The Nums table has 100,000 rows. According to logical query processing, the first step in the processing of the query is evaluating the FROM clause. The cross join operates in the FROM clause, performing a Cartesian product between the two instances of Nums, yielding a table with 10,000,000,000 rows (not to worry, that’s only conceptually). Then the WHERE clause filters only the rows where the column D.n is less than or equal to 7, and the column S.n is less than or equal to 3. After applying the filter, the result has 21 qualifying rows. The SELECT clause then returns D.n aliasing it theday, and S.n aliasing it shiftno.

Fortunately, SQL Server doesn’t have to follow logical query processing literally as long as it can return the correct result. That’s what optimization is all about—returning the result as fast as possible. SQL Server knows that with a cross join followed by a filter it can evaluate the filters first (which is especially efficient when there are indexes to support the filters), and then match the remaining rows. This optimization technique is called predicate pushdown.

Note the importance of aliasing the tables in the join. For one, it’s convenient to refer to a table by using a shorter name. But in a self-join like ours, table aliasing is mandatory. If you don’t assign different aliases to the two instances of the table, you end up with an invalid result because there are duplicate column names even when including the table name as a prefix. By aliasing the tables differently, you can refer to columns in an unambiguous way using the form table_alias.column_name, as in D.n versus S.n.

Also, note that in addition to supporting the syntax for cross joins with the CROSS JOIN keywords, both standard SQL and T-SQL support an older syntax where you specify a comma between the table names, as in FROM T1, T2. However, for a number of reasons, it is recommended to stick to the newer syntax; it is less prone to errors and allows for more consistent code.

Inner joins

With an inner join, you can match rows from two tables based on a predicate—usually one that compares a primary key value in one side to a foreign key value in another side. Figure 1-7 illustrates an inner join.

Figure 1-7

Figure 1-7 Inner join

The letters represent primary key values in the left table and foreign key values in the right table. Assuming the join is an equijoin (using a predicate with an equality operator such as lefttable.keycol = righttable.keycol), the inner join returns only matching rows for which the predicate evaluates to true. Rows for which the predicate evaluates to false or unknown are discarded.
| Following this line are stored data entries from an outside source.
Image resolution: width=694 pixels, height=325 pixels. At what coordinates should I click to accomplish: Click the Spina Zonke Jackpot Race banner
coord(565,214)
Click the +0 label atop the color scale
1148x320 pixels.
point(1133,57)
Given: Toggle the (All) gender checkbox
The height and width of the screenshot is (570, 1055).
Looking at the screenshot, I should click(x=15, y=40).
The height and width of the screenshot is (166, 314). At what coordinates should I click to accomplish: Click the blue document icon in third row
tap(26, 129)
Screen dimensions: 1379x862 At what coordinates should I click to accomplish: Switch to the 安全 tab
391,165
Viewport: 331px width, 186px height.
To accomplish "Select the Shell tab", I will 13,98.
As an example, the following query returns suppliers from Japan and the products they supply:

SELECT
  S.companyname AS supplier, S.country,
  P.productid, P.productname, P.unitprice
FROM Production.Suppliers AS S
  INNER JOIN Production.Products AS P
    ON S.supplierid = P.supplierid
WHERE S.country = N'Japan';

Here’s the output of this query:

supplier        country  productid   productname    unitprice
--------------- -------- ----------- -------------- ----------
Supplier QOVFD  Japan    9           Product AOZBW  97.00
Supplier QOVFD  Japan    10          Product YHXGE  31.00
Supplier QWUSF  Japan    13          Product POXFU  6.00
Supplier QWUSF  Japan    14          Product PWCJB  23.25
Supplier QWUSF  Japan    15          Product KSZOI  15.50
Supplier QOVFD  Japan    74          Product BKAZJ  10.00

Observe that the join’s matching predicate is specified in the ON clause. It matches suppliers and products that share the same supplier ID. Rows from either side that don’t find a match in the other are discarded. For example, suppliers from Japan with no related products aren’t returned.

Regarding the last query, again, notice the convenience of using short table aliases when needing to refer to ambiguous column names like supplierid. Observe that the query uses table aliases to prefix even nonambiguous column names such as s.country. This practice isn’t mandatory as long as the column name is not ambiguous, but it is still considered a best practice for clarity.
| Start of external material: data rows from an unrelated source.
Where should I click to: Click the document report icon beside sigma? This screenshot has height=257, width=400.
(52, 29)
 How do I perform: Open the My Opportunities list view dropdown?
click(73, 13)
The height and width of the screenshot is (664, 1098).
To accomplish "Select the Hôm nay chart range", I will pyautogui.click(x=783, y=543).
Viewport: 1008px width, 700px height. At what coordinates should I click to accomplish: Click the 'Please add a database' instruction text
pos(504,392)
A very common question is, “What’s the difference between the ON and the WHERE clauses, and does it matter if you specify your predicate in one or the other?” The answer is that for inner joins it doesn’t matter. Both clauses serve the same filtering purpose. Both filter only rows for which the predicate evaluates to true and discard rows for which the predicate evaluates to false or unknown. In terms of logical query processing, the WHERE is evaluated right after the FROM, so conceptually it is equivalent to concatenating the predicates with an AND operator, forming a conjunction of predicates. SQL Server knows this, and therefore can internally rearrange the order in which it evaluates the predicates in practice, and it does so based on cost estimates.
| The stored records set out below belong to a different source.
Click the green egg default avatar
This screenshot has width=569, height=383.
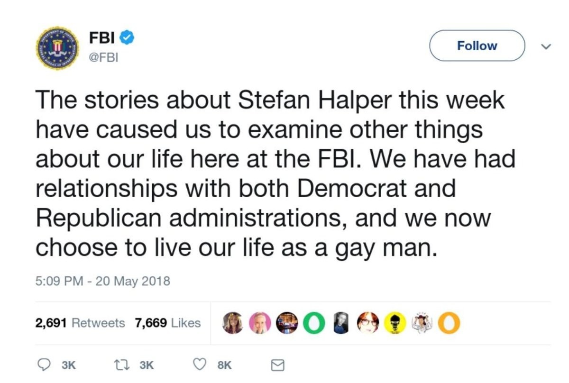[312, 323]
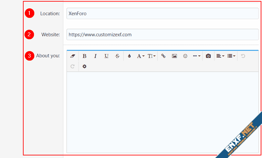Expand the more insert options menu
This screenshot has width=262, height=158.
point(196,56)
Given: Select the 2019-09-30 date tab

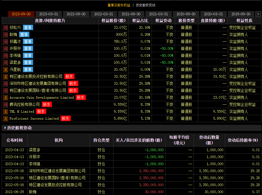Looking at the screenshot, I should 241,14.
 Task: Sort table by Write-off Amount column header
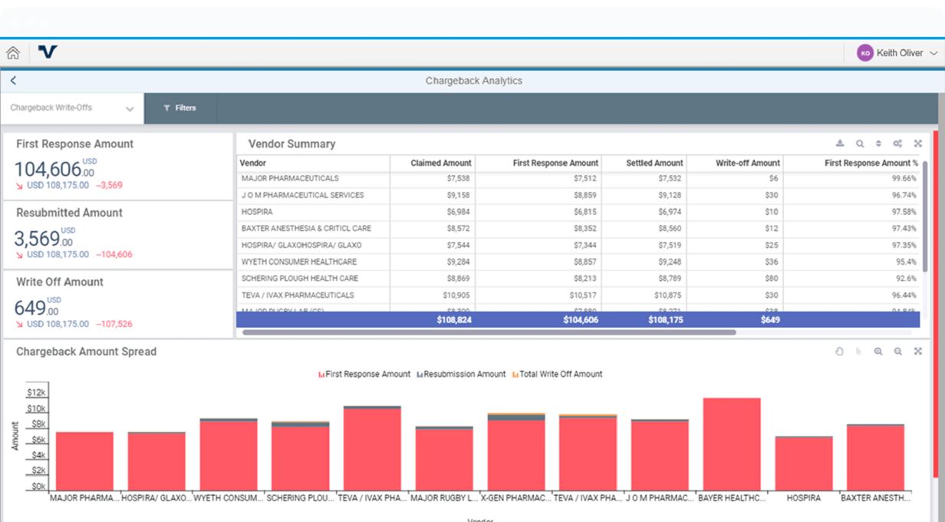[x=747, y=163]
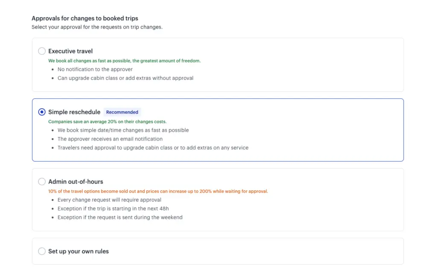Pick the Set up your own rules radio
The width and height of the screenshot is (437, 280).
tap(42, 251)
For these reasons, if you wanted, you could rearrange the placement of the predicates from the previous query, specifying both in the ON clause, and still retain the original meaning, as follows:

SELECT
  S.companyname AS supplier, S.country,
  P.productid, P.productname, P.unitprice
FROM Production.Suppliers AS S
  INNER JOIN Production.Products AS P
    ON S.supplierid = P.supplierid
    AND S.country = N'Japan';

For many people, though, it’s intuitive to specify the predicate that matches columns from both sides in the ON clause, and predicates that filter columns from only one side in the WHERE clause. Also think about the potential that in the future you will need to change an inner join to an outer join, where there’s a difference between the roles that the ON and WHERE clauses play, as I describe in the next section. But again, with inner joins it doesn’t matter. In the discussion of outer joins in the next section, you will see that, with those, ON and WHERE play different roles; you need to figure out, according to your needs, which is the appropriate clause for each of your predicates.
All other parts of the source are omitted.